Published online Feb 14, 2019. doi: 10.3748/wjg.v25.i6.659
Peer-review started: November 1, 2018
First decision: November 29, 2018
Revised: January 10, 2019
Accepted: January 14, 2019
Article in press: January 15, 2019
Published online: February 14, 2019
Processing time: 109 Days and 4.6 Hours
Primary sclerosing cholangitis (PSC) is a rare cholestatic liver disease characterized by progressive fibroinflammatory destruction of the intra- and/or extrahepatic biliary ducts. While its features and disease course can be variable, most patients with PSC have concurrent inflammatory bowel disease and will eventually develop liver cirrhosis and end-stage liver disease, with liver transplantation representing the only potentially curative option. Importantly, PSC is associated with a significantly increased risk of malignancy compared to the general population, mainly cholangiocarcinoma, gallbladder carcinoma, hepatocellular carcinoma, and colorectal cancer, with nearly 50% of deaths in patients with PSC being due to cancer. Therefore, robust surveillance strategies are needed, though uncertainty remains regarding how to best do so. In this review, we discuss the epidemiology, prevention, and surveillance of cancers in patients with PSC. Where evidence is limited, we present pragmatic approaches based on currently available data and expert opinion.

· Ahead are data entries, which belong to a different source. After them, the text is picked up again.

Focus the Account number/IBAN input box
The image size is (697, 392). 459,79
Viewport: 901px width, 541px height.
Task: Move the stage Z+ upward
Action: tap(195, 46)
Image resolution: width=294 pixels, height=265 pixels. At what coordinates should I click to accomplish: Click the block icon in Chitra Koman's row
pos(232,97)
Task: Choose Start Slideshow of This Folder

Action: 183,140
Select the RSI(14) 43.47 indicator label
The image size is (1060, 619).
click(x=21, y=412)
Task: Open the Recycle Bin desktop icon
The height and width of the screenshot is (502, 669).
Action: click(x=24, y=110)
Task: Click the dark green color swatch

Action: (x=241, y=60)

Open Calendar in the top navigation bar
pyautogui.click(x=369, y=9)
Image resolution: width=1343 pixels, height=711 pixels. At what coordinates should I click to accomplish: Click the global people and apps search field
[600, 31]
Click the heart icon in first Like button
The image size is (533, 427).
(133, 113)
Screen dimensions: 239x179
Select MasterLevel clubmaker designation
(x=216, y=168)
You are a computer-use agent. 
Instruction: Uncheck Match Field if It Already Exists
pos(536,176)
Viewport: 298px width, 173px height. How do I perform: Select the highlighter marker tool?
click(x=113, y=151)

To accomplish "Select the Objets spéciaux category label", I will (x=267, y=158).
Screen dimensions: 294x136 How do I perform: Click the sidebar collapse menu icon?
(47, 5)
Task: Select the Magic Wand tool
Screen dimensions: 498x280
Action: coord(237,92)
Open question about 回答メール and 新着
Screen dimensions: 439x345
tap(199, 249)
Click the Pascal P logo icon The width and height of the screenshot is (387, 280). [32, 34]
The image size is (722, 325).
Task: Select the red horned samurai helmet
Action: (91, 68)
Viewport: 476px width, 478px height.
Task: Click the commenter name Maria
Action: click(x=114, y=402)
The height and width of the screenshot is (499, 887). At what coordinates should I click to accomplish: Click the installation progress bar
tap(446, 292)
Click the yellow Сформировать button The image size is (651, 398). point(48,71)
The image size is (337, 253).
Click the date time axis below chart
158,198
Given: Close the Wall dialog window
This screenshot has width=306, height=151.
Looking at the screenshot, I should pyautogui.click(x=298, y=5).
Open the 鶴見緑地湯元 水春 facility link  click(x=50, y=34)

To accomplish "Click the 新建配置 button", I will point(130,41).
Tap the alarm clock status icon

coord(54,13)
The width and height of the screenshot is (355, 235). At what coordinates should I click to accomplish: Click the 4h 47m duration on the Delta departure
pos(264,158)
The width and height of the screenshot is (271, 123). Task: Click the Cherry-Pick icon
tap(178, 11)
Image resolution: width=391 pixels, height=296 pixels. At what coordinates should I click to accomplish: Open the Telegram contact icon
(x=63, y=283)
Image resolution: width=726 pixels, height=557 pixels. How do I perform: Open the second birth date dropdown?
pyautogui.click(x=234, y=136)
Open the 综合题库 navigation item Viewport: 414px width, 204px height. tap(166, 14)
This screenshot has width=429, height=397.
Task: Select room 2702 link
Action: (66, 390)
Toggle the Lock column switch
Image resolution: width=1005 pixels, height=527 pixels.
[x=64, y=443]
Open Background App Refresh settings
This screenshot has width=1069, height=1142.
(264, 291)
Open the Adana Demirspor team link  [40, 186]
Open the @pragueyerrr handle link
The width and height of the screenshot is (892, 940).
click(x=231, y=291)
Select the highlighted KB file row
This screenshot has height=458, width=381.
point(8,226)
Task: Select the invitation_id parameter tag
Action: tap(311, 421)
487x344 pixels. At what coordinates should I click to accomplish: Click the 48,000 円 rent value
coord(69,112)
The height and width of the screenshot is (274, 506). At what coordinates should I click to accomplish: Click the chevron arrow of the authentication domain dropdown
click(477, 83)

Core tip: Primary sclerosing cholangitis is a rare cholestatic liver disease characterized by progressive fibroinflammatory destruction of the bile ducts. It is associated with a significantly increased risk of malignancy over the general population, with nearly 50% of deaths in patients with primary sclerosing cholangitis caused by cancer, thus necessitating robust surveillance strategies. In this article, we provide a synopsis of the epidemiology, prevention, and surveillance of cancers in patients with primary sclerosing cholangitis.